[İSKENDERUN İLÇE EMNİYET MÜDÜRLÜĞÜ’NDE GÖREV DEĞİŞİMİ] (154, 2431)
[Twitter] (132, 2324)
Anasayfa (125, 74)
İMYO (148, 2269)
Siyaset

+ + + + +

* **PROBLEM STATEMENT**
Your answer must be the full listing, copied exactly.

* **EXERCISE OUTPUT**
[İSKENDERUN İLÇE EMNİYET MÜDÜRLÜĞÜ’NDE GÖREV DEĞİŞİMİ] (154, 2431)
[Twitter] (132, 2324)
Anasayfa (125, 74)
İMYO (148, 2269)
Siyaset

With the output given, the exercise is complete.